I’d be cautious about putting management under skills. That typically means people management in a professional setting. From experience, that’s way different than technical team leadership. That’s true even in corporate jobs, much less a FIRST team. Keep it in if you have e.g. managed at a fast food place or something, ditch it if you were a team lead on a FIRST team.
For things like public speaking, get ready to have an answer when an interviewer asks about it. Have a convincing story about how you’ve studied / practiced to be an above average public speaker, including who and where you presented at/to.
As much as I’d hate to, I’d also cut the team-based awards from the FIRST section. Leave in the drive coach and other individual awards, but team-based awards don’t help as much.

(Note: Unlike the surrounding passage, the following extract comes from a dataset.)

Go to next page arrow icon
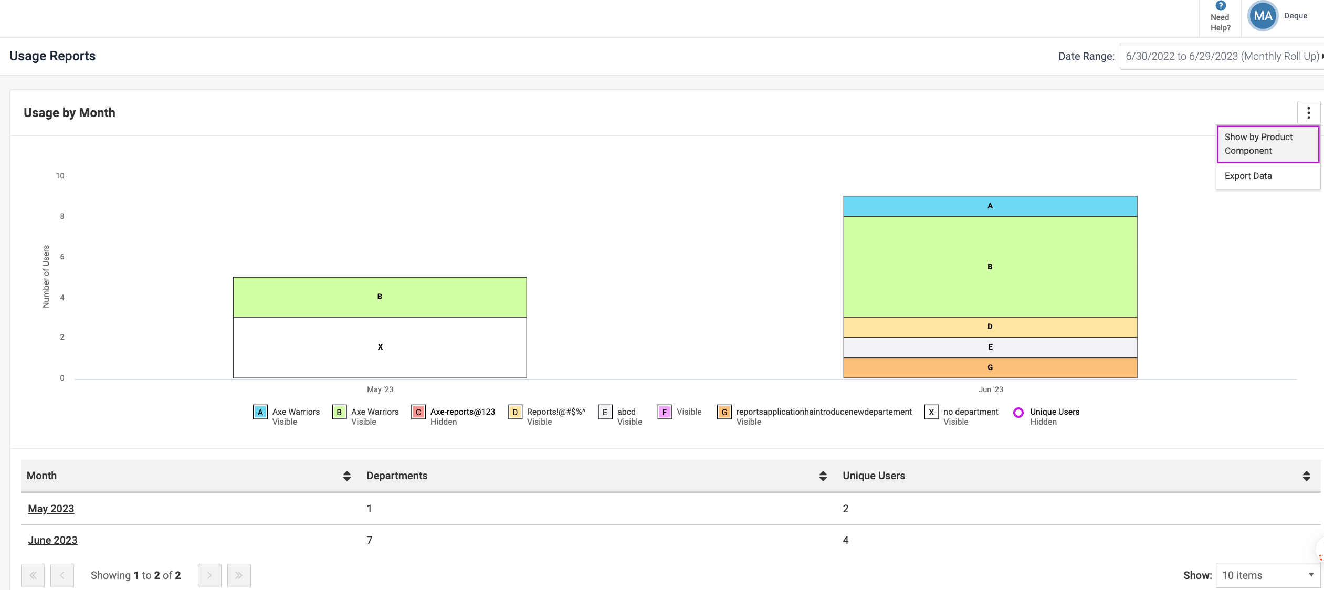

People who know what they are will realize they’re team-based, and people who don’t might ask and then wonder why you put them instead of individual accomplishments … they’re hiring you, not the whole team.
I’m not in the field, but do engineers typically run a mill or lathe? If not, the tool list in the first bullet of the FIRST experience might not be applicable to the job you’re trying to get.
And so on. Remember - not a laundry list of everything you’ve done since you were 13, instead a well-curated narrative showing a pattern of being able to apply the skills required for the job you want.
Then with the extra space, add specifics. The goal here is to make it obvious you did the work rather than happened to be in the room while work happened. The more specific info you can add, the more obvious this becomes … just be ready to talk about the specifics in a phone screen or interview.
The second bullet under the undergrad research has me asking “what procedures”? That’s a chance to add detail to show you did something specific and learned from it.
You developed a cost-saving BoM - how much did you save? Percentages or dollars, whatever. No one is going to expect you to be saving 10s of millions of dollars, but they will be looking for you to have a feel for how much you saved. It’s a way to see if the work you did had value or if it was just playing around with numbers of a spreadsheet.
And so on.
Hope that helps.
I’ll end on the fact that a lot of this is a case where there are no right answers. So feel free to take and leave any advice that doesn’t seem to fit your particular situation - mine included. Good luck!